* [What this task involves] Pick out every line in the records below that contains the word "Switch", and copy each of those lines in full.

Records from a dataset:
------------------------------------------------------------
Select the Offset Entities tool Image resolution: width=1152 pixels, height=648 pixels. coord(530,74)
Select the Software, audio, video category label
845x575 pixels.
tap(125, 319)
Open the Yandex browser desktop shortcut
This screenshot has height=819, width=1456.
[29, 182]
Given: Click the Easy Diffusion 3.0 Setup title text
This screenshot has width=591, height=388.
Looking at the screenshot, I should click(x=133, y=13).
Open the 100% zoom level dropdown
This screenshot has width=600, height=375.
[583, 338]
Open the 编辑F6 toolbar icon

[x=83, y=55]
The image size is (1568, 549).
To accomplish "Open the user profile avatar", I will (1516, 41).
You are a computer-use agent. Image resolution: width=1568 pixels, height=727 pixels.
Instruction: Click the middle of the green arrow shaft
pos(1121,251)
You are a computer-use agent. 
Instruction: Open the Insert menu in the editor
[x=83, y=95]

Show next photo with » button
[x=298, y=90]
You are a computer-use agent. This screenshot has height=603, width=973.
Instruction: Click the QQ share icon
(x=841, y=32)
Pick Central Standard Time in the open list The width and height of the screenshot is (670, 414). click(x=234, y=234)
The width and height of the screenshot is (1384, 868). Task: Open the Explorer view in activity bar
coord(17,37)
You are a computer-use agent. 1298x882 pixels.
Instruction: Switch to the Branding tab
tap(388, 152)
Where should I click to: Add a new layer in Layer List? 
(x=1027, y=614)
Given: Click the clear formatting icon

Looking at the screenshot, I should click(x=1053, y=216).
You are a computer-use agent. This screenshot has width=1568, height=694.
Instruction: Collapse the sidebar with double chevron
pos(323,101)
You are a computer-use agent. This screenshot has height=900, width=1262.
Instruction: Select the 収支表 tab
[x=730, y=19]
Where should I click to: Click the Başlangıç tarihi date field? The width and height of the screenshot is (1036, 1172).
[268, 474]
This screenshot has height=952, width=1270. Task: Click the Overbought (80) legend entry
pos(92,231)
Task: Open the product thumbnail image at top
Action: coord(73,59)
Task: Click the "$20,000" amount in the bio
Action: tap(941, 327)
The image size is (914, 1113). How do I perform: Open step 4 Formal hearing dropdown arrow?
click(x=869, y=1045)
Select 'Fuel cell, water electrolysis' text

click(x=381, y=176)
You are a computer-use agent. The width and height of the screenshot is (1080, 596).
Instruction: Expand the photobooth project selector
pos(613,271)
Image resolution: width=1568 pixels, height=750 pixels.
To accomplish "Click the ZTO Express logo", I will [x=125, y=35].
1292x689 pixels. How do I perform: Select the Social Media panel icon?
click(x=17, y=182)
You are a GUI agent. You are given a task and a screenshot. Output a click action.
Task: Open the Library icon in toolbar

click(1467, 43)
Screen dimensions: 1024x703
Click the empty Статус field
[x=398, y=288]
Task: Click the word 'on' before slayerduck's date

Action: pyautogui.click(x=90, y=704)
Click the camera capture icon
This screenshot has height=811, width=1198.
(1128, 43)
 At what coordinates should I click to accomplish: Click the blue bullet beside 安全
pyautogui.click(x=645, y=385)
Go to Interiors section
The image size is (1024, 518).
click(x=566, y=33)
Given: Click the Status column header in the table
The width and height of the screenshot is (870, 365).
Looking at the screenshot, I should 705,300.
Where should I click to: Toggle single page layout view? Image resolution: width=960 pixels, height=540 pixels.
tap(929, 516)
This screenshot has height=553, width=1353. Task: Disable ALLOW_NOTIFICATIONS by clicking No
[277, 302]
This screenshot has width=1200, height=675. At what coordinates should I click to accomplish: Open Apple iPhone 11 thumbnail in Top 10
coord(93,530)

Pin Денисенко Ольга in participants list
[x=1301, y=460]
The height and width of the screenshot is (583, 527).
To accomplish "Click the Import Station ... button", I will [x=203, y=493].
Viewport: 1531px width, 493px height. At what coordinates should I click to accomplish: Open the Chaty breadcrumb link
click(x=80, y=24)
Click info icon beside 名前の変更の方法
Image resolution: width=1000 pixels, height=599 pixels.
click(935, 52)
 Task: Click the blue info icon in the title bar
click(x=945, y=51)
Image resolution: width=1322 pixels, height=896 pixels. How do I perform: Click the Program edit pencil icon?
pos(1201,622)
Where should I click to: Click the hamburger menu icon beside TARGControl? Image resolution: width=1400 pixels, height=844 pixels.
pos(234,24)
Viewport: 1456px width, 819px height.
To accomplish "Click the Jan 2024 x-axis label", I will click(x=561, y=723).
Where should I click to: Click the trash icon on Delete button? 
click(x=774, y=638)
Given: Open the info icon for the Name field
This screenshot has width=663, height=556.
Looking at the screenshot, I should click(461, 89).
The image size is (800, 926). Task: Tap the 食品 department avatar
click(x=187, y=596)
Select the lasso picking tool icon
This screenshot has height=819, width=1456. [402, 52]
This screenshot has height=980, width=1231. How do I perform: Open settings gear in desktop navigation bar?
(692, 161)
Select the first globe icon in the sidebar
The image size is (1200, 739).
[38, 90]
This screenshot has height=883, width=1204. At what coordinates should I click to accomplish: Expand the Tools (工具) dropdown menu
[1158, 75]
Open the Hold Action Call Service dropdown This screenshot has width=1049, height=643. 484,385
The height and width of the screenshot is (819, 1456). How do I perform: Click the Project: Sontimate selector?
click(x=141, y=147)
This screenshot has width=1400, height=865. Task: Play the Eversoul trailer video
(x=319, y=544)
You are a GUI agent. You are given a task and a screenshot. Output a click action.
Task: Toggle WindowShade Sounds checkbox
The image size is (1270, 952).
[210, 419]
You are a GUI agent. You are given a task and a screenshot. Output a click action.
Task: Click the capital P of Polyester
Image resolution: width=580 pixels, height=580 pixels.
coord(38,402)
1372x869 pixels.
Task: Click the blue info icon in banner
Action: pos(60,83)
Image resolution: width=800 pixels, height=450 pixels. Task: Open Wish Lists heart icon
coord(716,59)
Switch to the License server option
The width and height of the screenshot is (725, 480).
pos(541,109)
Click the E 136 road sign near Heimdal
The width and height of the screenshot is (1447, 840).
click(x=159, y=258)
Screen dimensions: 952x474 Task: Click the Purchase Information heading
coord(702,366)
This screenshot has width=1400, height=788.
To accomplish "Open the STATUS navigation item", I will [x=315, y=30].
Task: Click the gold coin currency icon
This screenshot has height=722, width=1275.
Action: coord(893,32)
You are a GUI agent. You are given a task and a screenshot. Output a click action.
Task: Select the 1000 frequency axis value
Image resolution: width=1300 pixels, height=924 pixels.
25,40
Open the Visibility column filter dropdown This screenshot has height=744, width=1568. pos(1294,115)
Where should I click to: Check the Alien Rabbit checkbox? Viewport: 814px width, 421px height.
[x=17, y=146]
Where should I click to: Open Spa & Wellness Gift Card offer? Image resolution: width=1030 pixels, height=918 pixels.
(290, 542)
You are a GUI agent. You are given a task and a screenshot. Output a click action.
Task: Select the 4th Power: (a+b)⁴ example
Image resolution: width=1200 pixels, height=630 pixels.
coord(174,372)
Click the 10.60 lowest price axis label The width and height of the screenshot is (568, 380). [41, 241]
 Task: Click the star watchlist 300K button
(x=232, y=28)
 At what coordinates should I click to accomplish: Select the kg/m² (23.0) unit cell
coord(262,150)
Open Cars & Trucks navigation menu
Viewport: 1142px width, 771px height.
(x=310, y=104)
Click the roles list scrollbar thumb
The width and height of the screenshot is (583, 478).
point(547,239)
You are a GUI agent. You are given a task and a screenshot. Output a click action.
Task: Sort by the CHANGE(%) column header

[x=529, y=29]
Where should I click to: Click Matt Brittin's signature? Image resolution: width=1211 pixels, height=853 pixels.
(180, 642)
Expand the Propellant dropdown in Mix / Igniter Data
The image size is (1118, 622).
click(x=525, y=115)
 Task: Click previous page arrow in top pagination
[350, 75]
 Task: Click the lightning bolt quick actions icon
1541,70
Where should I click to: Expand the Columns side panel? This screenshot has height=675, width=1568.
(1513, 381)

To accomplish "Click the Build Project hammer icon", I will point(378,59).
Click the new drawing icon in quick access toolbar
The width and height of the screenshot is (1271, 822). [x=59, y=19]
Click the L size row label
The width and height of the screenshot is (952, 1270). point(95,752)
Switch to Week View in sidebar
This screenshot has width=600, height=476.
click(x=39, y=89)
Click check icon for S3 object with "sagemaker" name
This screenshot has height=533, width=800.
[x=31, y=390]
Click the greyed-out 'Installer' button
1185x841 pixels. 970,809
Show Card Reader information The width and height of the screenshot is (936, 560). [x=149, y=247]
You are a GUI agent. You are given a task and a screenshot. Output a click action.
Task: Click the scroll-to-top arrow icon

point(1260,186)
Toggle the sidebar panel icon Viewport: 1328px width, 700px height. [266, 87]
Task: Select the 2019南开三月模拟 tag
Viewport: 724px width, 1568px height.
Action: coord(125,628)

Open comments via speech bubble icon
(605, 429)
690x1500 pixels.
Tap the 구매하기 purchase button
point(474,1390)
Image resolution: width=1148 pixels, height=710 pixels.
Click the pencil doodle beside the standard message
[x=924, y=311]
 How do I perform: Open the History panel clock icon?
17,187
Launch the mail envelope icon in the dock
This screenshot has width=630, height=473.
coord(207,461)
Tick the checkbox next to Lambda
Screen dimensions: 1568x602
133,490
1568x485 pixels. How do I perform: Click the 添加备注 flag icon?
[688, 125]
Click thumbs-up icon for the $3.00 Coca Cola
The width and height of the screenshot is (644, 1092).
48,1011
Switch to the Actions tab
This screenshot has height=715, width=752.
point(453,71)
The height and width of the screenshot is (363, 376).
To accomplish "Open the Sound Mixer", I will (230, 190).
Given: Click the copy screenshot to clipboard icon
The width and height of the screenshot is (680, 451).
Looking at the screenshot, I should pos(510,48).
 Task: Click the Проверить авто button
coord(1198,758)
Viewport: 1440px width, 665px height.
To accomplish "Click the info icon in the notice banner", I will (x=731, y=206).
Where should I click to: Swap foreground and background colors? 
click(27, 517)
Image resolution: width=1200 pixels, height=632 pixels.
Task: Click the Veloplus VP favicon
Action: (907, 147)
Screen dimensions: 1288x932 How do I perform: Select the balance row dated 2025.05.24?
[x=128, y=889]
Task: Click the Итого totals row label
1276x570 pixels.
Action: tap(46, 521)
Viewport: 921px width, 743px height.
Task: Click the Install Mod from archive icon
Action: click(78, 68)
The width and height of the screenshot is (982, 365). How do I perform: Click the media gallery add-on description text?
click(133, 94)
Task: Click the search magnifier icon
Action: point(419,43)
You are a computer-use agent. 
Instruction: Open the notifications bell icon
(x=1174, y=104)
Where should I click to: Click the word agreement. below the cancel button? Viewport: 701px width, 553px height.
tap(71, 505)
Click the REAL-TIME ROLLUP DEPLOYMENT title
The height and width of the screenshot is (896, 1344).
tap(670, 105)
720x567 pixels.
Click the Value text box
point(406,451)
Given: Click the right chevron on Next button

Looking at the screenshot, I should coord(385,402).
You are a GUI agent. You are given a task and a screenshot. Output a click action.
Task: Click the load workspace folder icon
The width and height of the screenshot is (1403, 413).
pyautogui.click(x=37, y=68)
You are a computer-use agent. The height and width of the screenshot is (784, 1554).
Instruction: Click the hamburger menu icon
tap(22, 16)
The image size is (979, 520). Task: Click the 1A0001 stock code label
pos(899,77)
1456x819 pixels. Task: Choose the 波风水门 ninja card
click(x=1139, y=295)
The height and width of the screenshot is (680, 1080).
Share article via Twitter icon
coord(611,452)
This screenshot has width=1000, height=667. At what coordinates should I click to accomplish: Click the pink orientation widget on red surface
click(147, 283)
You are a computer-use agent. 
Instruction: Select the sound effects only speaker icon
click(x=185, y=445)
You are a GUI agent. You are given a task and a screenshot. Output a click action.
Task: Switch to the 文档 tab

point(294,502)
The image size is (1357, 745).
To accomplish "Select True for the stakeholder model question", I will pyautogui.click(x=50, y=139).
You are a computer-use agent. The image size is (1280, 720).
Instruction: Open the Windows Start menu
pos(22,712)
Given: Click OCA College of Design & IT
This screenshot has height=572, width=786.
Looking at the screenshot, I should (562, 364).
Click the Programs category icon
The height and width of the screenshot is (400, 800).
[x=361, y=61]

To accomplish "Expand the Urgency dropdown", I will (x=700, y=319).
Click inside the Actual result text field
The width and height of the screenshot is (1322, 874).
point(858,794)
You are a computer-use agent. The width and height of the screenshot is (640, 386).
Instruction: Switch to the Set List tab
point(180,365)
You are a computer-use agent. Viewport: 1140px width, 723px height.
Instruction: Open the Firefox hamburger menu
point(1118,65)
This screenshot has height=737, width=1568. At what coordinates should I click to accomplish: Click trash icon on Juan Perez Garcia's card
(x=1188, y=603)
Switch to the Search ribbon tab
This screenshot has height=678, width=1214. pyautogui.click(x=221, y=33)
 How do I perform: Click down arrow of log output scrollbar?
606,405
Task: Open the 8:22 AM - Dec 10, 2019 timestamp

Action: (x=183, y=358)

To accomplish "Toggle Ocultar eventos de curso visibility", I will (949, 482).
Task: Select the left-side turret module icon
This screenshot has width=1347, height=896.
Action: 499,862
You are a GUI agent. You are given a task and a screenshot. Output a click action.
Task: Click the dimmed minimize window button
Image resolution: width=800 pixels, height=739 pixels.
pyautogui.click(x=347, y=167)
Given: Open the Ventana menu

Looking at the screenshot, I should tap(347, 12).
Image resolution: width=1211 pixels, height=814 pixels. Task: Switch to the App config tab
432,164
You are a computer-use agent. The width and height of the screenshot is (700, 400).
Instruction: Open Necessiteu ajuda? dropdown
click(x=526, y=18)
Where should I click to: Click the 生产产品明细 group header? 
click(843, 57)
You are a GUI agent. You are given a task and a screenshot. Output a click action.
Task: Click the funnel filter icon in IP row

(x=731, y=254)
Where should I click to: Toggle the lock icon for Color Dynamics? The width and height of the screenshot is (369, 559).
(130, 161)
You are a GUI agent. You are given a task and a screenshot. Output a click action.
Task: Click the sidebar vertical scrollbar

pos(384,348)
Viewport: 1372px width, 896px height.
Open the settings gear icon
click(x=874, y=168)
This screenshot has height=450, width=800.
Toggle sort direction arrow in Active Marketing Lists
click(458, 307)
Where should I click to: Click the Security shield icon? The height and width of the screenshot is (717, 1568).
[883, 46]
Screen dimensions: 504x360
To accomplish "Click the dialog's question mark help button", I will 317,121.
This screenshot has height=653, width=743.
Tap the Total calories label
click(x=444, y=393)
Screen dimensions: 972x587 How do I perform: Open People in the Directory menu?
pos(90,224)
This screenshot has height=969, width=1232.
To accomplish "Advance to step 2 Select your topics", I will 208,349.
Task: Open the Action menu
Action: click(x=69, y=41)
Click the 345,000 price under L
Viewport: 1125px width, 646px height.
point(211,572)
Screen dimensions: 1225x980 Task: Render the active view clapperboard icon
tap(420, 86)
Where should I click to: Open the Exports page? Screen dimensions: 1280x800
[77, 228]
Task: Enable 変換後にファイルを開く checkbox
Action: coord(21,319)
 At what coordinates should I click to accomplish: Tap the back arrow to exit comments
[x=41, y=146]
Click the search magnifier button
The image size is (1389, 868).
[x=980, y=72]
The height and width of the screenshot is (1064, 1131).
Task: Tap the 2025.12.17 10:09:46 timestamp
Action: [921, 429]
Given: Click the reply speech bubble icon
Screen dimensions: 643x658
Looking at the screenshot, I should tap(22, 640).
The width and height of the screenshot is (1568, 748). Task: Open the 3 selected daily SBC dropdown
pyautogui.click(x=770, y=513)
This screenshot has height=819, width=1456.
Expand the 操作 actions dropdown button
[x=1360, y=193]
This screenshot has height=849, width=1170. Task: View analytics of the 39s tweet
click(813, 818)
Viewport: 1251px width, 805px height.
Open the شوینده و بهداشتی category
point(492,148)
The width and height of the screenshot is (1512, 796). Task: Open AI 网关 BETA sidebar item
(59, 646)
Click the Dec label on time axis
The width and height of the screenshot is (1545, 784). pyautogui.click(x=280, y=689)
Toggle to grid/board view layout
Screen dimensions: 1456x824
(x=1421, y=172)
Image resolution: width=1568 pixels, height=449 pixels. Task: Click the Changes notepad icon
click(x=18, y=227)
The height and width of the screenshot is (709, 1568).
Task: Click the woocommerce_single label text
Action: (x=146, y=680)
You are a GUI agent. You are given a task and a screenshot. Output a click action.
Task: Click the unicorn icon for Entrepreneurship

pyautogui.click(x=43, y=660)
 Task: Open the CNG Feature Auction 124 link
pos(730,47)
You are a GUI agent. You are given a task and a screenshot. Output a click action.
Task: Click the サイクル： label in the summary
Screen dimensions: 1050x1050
------------------------------------------------------------
* [The output]
Instruction: Switch to the Branding tab
Switch to the License server option
Switch to Week View in sidebar
Switch to the Actions tab
Task: Switch to the 文档 tab
Instruction: Switch to the Set List tab
Switch to the Search ribbon tab
Image resolution: width=1211 pixels, height=814 pixels. Task: Switch to the App config tab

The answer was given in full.